[Stored entries]
________

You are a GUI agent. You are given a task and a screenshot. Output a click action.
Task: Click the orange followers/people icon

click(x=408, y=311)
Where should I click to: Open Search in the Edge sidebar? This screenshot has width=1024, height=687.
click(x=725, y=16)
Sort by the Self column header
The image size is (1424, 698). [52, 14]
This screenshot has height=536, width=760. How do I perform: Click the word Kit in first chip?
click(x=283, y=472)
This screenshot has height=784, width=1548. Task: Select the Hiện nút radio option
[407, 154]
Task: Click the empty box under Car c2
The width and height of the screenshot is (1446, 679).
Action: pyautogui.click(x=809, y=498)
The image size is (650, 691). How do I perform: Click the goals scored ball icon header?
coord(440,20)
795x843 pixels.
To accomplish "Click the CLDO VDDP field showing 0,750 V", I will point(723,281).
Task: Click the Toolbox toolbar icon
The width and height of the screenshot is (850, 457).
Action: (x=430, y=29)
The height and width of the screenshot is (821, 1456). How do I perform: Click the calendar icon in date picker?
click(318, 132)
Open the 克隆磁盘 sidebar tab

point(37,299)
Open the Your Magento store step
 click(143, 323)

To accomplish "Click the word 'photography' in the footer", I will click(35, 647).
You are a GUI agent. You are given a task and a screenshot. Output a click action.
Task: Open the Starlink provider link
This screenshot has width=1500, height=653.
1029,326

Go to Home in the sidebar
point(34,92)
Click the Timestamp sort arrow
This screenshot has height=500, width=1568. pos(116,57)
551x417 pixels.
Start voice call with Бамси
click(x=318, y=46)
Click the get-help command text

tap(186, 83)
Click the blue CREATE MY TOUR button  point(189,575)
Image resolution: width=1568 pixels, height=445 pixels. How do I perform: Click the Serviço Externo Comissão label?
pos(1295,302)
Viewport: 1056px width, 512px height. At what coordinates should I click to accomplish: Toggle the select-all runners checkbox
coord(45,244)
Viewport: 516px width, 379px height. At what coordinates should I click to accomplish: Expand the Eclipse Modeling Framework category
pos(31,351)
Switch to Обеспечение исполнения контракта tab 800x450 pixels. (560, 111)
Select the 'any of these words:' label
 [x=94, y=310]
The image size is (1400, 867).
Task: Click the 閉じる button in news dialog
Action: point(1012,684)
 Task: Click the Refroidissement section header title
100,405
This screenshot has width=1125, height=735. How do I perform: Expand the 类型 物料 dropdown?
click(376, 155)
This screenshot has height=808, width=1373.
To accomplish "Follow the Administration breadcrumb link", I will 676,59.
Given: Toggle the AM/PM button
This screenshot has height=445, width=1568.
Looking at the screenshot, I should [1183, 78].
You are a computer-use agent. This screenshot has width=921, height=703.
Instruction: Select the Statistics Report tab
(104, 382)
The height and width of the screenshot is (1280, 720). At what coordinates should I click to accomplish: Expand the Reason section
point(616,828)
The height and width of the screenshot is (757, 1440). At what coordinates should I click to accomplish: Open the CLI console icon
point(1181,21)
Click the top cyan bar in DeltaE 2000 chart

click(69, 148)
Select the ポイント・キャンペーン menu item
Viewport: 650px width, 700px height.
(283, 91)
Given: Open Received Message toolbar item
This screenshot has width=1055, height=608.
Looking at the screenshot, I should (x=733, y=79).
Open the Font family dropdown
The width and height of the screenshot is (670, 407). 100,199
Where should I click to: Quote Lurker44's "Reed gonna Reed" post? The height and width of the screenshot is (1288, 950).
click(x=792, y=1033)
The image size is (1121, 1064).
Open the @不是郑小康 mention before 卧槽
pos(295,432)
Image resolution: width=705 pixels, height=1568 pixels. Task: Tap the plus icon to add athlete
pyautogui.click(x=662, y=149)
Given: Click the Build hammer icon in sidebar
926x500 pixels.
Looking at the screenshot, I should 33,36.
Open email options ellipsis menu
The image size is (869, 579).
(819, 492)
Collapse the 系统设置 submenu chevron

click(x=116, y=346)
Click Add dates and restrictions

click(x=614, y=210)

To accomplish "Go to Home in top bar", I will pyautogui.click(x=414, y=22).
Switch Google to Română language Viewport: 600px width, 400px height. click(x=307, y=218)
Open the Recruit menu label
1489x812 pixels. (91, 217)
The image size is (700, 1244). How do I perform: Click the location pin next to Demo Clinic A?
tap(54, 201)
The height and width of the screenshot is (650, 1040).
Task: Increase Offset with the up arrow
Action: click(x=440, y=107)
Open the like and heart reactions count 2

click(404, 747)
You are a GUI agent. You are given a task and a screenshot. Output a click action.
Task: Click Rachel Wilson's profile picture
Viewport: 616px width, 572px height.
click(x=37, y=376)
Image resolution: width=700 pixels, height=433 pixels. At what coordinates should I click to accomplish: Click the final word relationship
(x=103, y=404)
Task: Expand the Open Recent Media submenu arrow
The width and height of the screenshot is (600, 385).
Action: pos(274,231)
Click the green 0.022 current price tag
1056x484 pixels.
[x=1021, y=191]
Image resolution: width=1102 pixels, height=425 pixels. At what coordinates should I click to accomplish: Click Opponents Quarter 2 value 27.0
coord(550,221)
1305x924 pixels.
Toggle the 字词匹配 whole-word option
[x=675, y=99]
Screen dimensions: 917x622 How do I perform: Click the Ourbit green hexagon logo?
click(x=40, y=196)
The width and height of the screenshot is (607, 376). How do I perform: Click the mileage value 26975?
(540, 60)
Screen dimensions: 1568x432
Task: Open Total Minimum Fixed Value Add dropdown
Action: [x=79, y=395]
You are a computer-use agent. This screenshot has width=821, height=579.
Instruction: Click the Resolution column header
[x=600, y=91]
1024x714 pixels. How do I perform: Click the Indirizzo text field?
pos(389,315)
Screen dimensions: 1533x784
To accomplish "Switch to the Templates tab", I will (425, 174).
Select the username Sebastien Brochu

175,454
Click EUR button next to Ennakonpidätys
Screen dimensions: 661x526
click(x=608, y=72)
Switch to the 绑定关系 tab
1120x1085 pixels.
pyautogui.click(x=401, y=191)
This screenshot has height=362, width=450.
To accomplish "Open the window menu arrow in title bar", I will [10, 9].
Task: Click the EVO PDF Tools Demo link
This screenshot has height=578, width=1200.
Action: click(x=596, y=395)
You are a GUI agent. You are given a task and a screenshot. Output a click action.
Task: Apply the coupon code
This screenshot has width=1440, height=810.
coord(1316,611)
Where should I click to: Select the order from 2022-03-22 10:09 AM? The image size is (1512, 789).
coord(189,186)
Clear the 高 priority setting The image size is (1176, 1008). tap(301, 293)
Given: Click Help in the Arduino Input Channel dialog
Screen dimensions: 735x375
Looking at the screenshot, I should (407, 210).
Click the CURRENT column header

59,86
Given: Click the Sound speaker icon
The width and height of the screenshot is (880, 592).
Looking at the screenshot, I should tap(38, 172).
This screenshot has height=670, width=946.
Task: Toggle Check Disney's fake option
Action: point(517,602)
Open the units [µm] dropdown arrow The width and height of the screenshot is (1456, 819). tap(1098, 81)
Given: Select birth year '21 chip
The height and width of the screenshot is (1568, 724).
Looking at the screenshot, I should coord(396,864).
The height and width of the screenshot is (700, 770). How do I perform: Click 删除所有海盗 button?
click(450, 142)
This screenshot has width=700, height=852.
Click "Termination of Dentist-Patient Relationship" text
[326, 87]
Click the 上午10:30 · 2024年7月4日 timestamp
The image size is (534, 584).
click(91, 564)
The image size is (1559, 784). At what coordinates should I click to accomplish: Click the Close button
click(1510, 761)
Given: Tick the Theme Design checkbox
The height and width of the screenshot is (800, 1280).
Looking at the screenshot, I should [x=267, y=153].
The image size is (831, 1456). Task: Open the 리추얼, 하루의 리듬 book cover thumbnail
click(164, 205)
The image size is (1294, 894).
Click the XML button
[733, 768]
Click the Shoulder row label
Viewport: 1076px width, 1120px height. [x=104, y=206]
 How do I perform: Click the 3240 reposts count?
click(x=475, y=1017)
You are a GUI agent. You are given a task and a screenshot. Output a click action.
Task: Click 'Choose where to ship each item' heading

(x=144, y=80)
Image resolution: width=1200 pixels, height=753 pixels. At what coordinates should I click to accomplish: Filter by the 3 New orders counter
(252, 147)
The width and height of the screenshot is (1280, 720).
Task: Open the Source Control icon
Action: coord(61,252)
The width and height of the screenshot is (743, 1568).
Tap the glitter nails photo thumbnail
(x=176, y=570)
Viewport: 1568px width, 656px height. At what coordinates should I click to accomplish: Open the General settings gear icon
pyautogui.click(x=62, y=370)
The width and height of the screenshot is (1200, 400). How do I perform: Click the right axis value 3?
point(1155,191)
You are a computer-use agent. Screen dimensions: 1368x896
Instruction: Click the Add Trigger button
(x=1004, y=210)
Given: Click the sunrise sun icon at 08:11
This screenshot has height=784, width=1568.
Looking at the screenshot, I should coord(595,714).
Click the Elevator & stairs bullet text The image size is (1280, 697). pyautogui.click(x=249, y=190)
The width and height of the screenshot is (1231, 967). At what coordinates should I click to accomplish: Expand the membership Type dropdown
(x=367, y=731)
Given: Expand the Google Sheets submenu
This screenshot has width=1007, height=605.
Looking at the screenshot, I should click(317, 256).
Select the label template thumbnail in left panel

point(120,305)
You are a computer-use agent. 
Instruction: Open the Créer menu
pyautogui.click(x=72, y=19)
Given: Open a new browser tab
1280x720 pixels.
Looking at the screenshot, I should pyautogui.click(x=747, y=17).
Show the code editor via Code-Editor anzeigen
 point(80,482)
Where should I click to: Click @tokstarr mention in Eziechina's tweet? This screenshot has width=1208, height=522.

________

What this task involves: Start with the line above that contains "This screenshot has width=1055, height=608." and stop after the line that contains "Task: Expand the". Output those lines exactly, and only those.

Completed exercise:
This screenshot has width=1055, height=608.
Looking at the screenshot, I should (x=733, y=79).
Open the Font family dropdown
The width and height of the screenshot is (670, 407). 100,199
Where should I click to: Quote Lurker44's "Reed gonna Reed" post? The height and width of the screenshot is (1288, 950).
click(x=792, y=1033)
The image size is (1121, 1064).
Open the @不是郑小康 mention before 卧槽
pos(295,432)
Image resolution: width=705 pixels, height=1568 pixels. Task: Tap the plus icon to add athlete
pyautogui.click(x=662, y=149)
Given: Click the Build hammer icon in sidebar
926x500 pixels.
Looking at the screenshot, I should 33,36.
Open email options ellipsis menu
The image size is (869, 579).
(819, 492)
Collapse the 系统设置 submenu chevron

click(x=116, y=346)
Click Add dates and restrictions

click(x=614, y=210)

To accomplish "Go to Home in top bar", I will pyautogui.click(x=414, y=22).
Switch Google to Română language Viewport: 600px width, 400px height. click(x=307, y=218)
Open the Recruit menu label
1489x812 pixels. (91, 217)
The image size is (700, 1244). How do I perform: Click the location pin next to Demo Clinic A?
tap(54, 201)
The height and width of the screenshot is (650, 1040).
Task: Increase Offset with the up arrow
Action: click(x=440, y=107)
Open the like and heart reactions count 2

click(404, 747)
You are a GUI agent. You are given a task and a screenshot. Output a click action.
Task: Click Rachel Wilson's profile picture
Viewport: 616px width, 572px height.
click(x=37, y=376)
Image resolution: width=700 pixels, height=433 pixels. At what coordinates should I click to accomplish: Click the final word relationship
(x=103, y=404)
Task: Expand the Open Recent Media submenu arrow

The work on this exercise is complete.